After fixing that, runtime dropped to ~1 minute per run.
Lesson learned: don't stack Python environments.
And while building the workflow, a sudden realization hit me:
If I'm building an augmented decision system that checks whether an idea needs ML at all... wouldn't that naturally translate to whether an idea needs AI at all?
If that's true, then the original "ML success criteria" flow doesn't disappear.
It becomes a reusable component I would have to build anyway.
The difference is: I'd end up with something way more useful.
So I took the longer road.
And that's where the prompt stopped being "the thing" and everything around it started becoming the thing.
v6: In for a penny, in for a pound - creating an agentic platform
I liked the idea.
How would it roughly look like?

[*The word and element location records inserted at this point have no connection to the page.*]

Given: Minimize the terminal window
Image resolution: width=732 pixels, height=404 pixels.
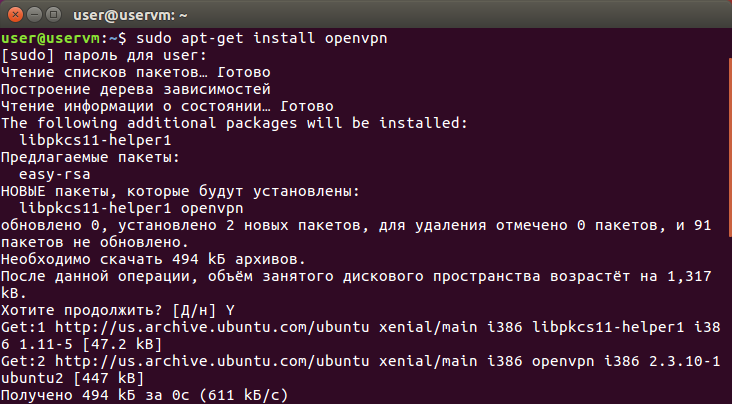Looking at the screenshot, I should 34,15.
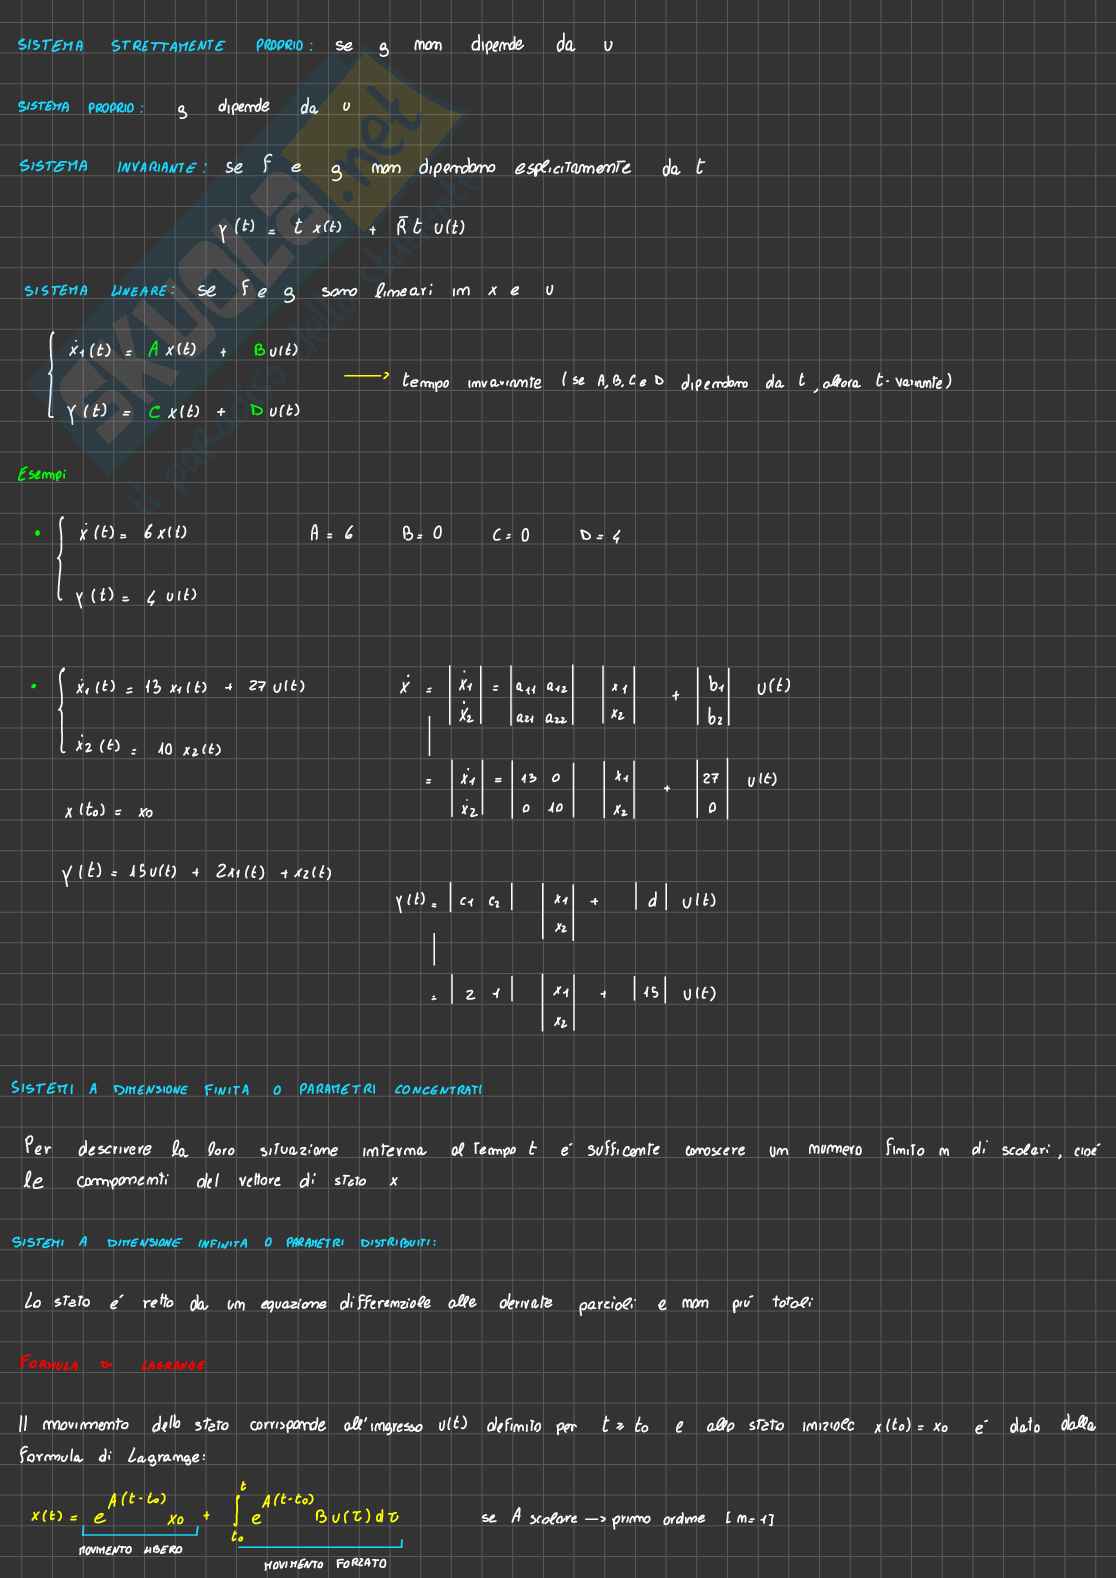Click the yellow arrow before 'tempo invariante'
The width and height of the screenshot is (1116, 1578).
point(366,376)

Gonna need RAG for sure.

It also would be nice if data would come from a curated source, like a Drupal CMS for example.
And that's where SageCompass started forcing architectural decisions.

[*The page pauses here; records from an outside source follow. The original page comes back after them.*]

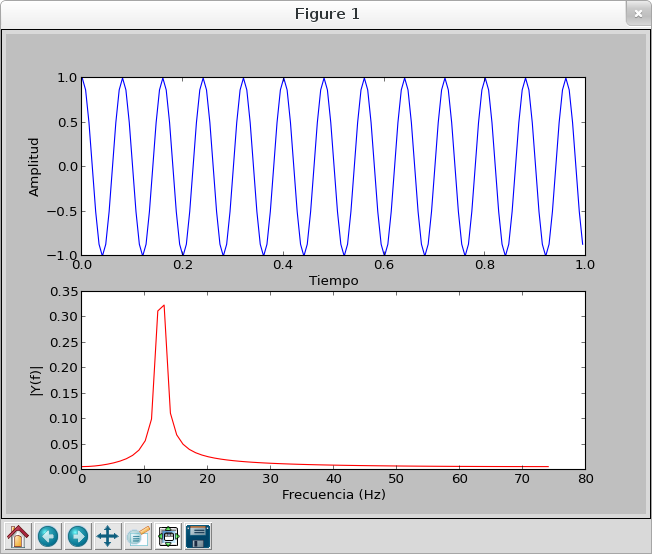The width and height of the screenshot is (652, 554).
Task: Click the |Y(f)| y-axis label
Action: click(x=36, y=380)
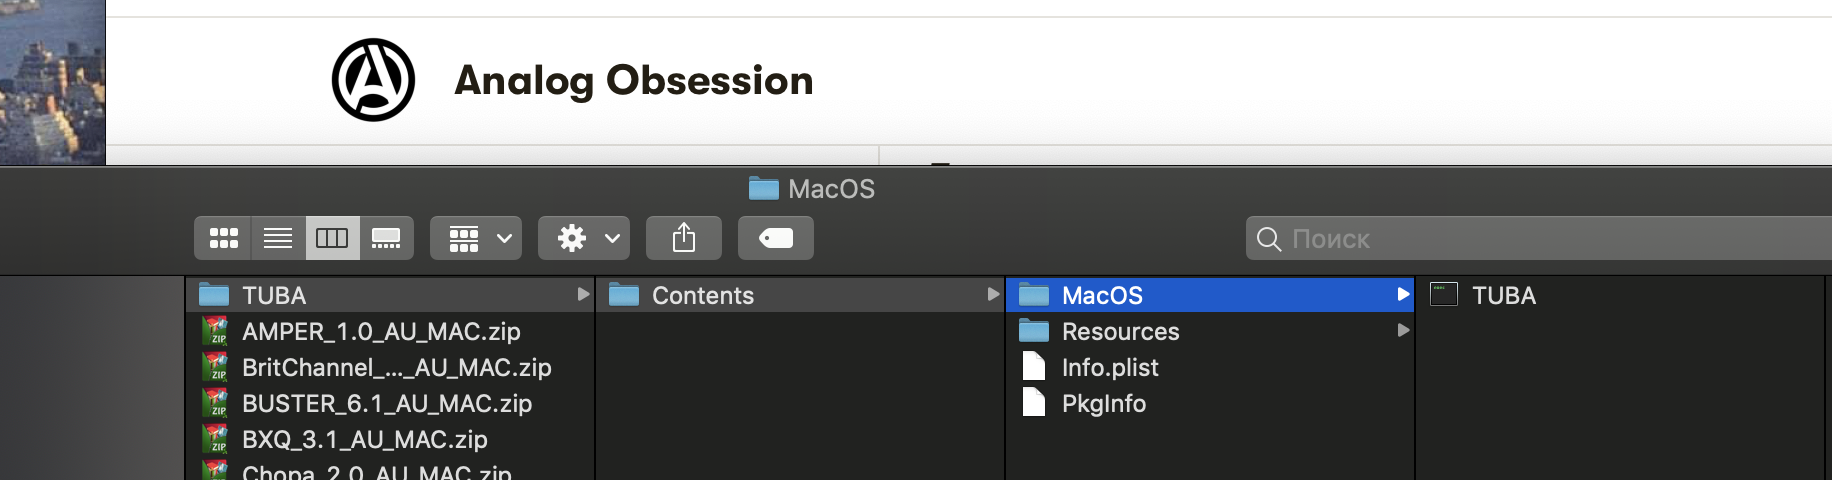Click the Share toolbar icon
Image resolution: width=1832 pixels, height=480 pixels.
(x=684, y=238)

Drupal needed its own place. LangGraph needed its own place. And if I wanted to do this properly, the UI had to be separated from LangGraph (Gradio UI was still living under the same Python project).

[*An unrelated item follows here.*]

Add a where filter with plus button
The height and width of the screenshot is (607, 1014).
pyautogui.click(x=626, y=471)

So I reorganized the repo.
And that was when a core issue was immediately surfaced:
There were no rules.
For example: there was no project-wide rule for referencing file locations, because in the early prototype I could take shortcuts and everything still worked.
... Shortcuts are always the longer road in the long run.
And it wasn't just paths.
There were no solid architectural rules for Agents, Nodes, middleware, schemas.
No rules for state management. Prompt management. Tool management.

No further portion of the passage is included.